━━━ Records for this exercise ━━━

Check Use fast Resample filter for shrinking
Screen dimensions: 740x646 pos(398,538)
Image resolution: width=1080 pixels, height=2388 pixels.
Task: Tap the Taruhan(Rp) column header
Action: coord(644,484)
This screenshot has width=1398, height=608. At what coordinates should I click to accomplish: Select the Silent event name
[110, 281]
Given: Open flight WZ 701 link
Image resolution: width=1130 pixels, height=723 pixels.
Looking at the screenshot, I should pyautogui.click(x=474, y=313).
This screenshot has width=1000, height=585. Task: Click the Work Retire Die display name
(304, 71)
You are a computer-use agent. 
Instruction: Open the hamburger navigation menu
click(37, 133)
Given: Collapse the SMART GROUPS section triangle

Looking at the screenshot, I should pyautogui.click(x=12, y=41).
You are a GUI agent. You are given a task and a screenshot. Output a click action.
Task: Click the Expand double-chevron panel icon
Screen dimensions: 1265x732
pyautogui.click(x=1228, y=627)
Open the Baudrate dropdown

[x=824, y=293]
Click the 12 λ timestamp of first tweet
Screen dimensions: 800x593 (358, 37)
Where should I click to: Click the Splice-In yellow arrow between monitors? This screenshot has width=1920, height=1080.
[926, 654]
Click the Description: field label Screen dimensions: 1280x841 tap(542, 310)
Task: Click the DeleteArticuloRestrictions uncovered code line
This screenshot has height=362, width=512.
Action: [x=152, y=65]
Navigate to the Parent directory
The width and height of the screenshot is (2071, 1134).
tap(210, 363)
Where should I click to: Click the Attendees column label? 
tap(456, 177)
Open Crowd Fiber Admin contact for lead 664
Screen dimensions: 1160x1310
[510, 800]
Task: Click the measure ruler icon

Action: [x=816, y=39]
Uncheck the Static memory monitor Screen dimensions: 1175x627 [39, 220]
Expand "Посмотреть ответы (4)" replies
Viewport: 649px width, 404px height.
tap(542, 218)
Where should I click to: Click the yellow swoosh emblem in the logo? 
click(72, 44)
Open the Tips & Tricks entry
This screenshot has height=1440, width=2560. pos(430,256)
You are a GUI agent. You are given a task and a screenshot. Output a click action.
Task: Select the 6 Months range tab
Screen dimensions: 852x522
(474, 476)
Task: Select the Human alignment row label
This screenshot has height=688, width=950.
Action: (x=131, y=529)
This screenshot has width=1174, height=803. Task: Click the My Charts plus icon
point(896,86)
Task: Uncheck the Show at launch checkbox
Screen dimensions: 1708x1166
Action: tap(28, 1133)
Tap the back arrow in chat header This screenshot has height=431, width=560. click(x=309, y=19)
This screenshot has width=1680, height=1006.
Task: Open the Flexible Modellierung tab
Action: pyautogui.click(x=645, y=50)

━━━

Give every line of the listing above as a JSON list of strings, one string per line, leaving out blank lines.

## Task response
[
  "Check Use fast Resample filter for shrinking",
  "Screen dimensions: 740x646 pos(398,538)",
  "Image resolution: width=1080 pixels, height=2388 pixels.",
  "Task: Tap the Taruhan(Rp) column header",
  "Action: coord(644,484)",
  "This screenshot has width=1398, height=608. At what coordinates should I click to accomplish: Select the Silent event name",
  "[110, 281]",
  "Given: Open flight WZ 701 link",
  "Image resolution: width=1130 pixels, height=723 pixels.",
  "Looking at the screenshot, I should pyautogui.click(x=474, y=313).",
  "This screenshot has width=1000, height=585. Task: Click the Work Retire Die display name",
  "(304, 71)",
  "You are a computer-use agent. ",
  "Instruction: Open the hamburger navigation menu",
  "click(37, 133)",
  "Given: Collapse the SMART GROUPS section triangle",
  "Looking at the screenshot, I should pyautogui.click(x=12, y=41).",
  "You are a GUI agent. You are given a task and a screenshot. Output a click action.",
  "Task: Click the Expand double-chevron panel icon",
  "Screen dimensions: 1265x732",
  "pyautogui.click(x=1228, y=627)",
  "Open the Baudrate dropdown",
  "[x=824, y=293]",
  "Click the 12 λ timestamp of first tweet",
  "Screen dimensions: 800x593 (358, 37)",
  "Where should I click to: Click the Splice-In yellow arrow between monitors? This screenshot has width=1920, height=1080.",
  "[926, 654]",
  "Click the Description: field label Screen dimensions: 1280x841 tap(542, 310)",
  "Task: Click the DeleteArticuloRestrictions uncovered code line",
  "This screenshot has height=362, width=512.",
  "Action: [x=152, y=65]",
  "Navigate to the Parent directory",
  "The width and height of the screenshot is (2071, 1134).",
  "tap(210, 363)",
  "Where should I click to: Click the Attendees column label? ",
  "tap(456, 177)",
  "Open Crowd Fiber Admin contact for lead 664",
  "Screen dimensions: 1160x1310",
  "[510, 800]",
  "Task: Click the measure ruler icon",
  "Action: [x=816, y=39]",
  "Uncheck the Static memory monitor Screen dimensions: 1175x627 [39, 220]",
  "Expand \"Посмотреть ответы (4)\" replies",
  "Viewport: 649px width, 404px height.",
  "tap(542, 218)",
  "Where should I click to: Click the yellow swoosh emblem in the logo? ",
  "click(72, 44)",
  "Open the Tips & Tricks entry",
  "This screenshot has height=1440, width=2560. pos(430,256)",
  "You are a GUI agent. You are given a task and a screenshot. Output a click action.",
  "Task: Select the 6 Months range tab",
  "Screen dimensions: 852x522",
  "(474, 476)",
  "Task: Select the Human alignment row label",
  "This screenshot has height=688, width=950.",
  "Action: (x=131, y=529)",
  "This screenshot has width=1174, height=803. Task: Click the My Charts plus icon",
  "point(896,86)",
  "Task: Uncheck the Show at launch checkbox",
  "Screen dimensions: 1708x1166",
  "Action: tap(28, 1133)",
  "Tap the back arrow in chat header This screenshot has height=431, width=560. click(x=309, y=19)",
  "This screenshot has width=1680, height=1006.",
  "Task: Open the Flexible Modellierung tab",
  "Action: pyautogui.click(x=645, y=50)"
]